Campaigners voice concerns as UK approves three-person IVF
The UK looks set to become the first country in the world to allow the creation of babies using DNA from three people, after the government backed the IVF technique. Professor Dame Sally Davies, the government's chief medical officer announced today that the government intends to bring forth draft regulations to allow the abnormal creation of human embryos in order to address mitochondrial diseases. In a statement, Dame Sally described the research as "life-saving treatment".
The Society for the Protection of Unborn Children (SPUC) said: "In fact, the vast majority of embryonic children created in the laboratory are killed because they do not meet the 'quality control' requirements dictated by scientists involved in such increasingly macabre experiments. Also, over the past 20 years, proponents of human embryo experimentation have repeatedly claimed that such research offered the promise - and perhaps the only hope - of finding treatments for serious diseases. The public has been repeatedly misled. It is the biotech industry's excuse to create a genetically manipulated baby."

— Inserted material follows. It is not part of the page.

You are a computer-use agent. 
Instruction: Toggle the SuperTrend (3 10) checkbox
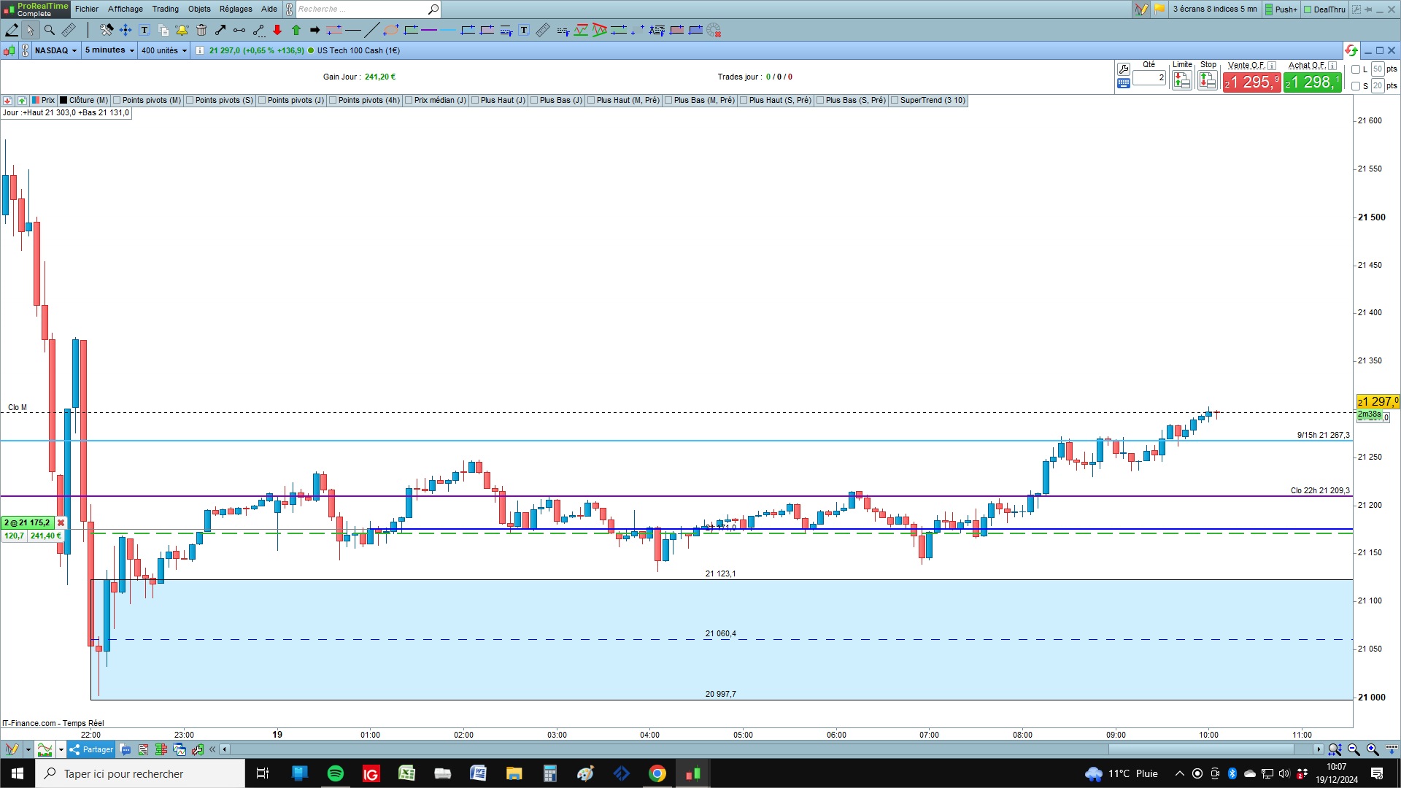tap(895, 101)
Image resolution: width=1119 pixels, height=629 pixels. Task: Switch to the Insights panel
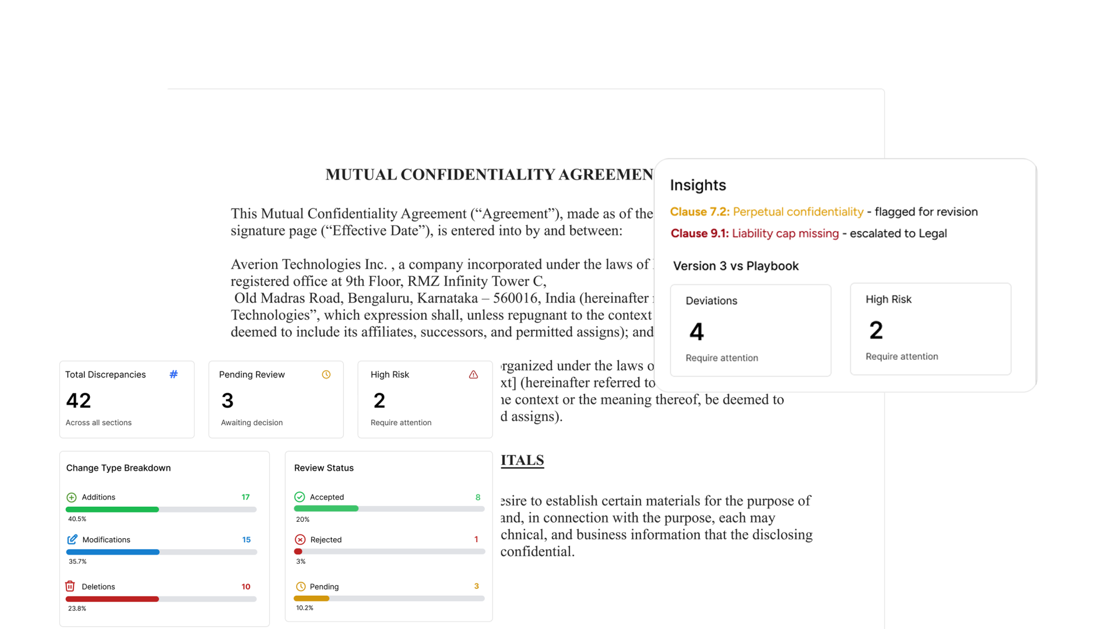[x=698, y=185]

Dr David King, the director of Human Genetics Alert, said: "These techniques are unnecessary and unsafe and were in fact rejected by the majority of consultation responses. It is a disaster that the decision to cross the line that will eventually lead to a eugenic designer baby market should be taken on the basis of an utterly biased and inadequate consultation."
Draft regulations will be produced this year with a final version expected to be debated and voted on in Parliament during 2014.
Newcastle University is already pioneering one of the techniques that could be used for three-person IVF.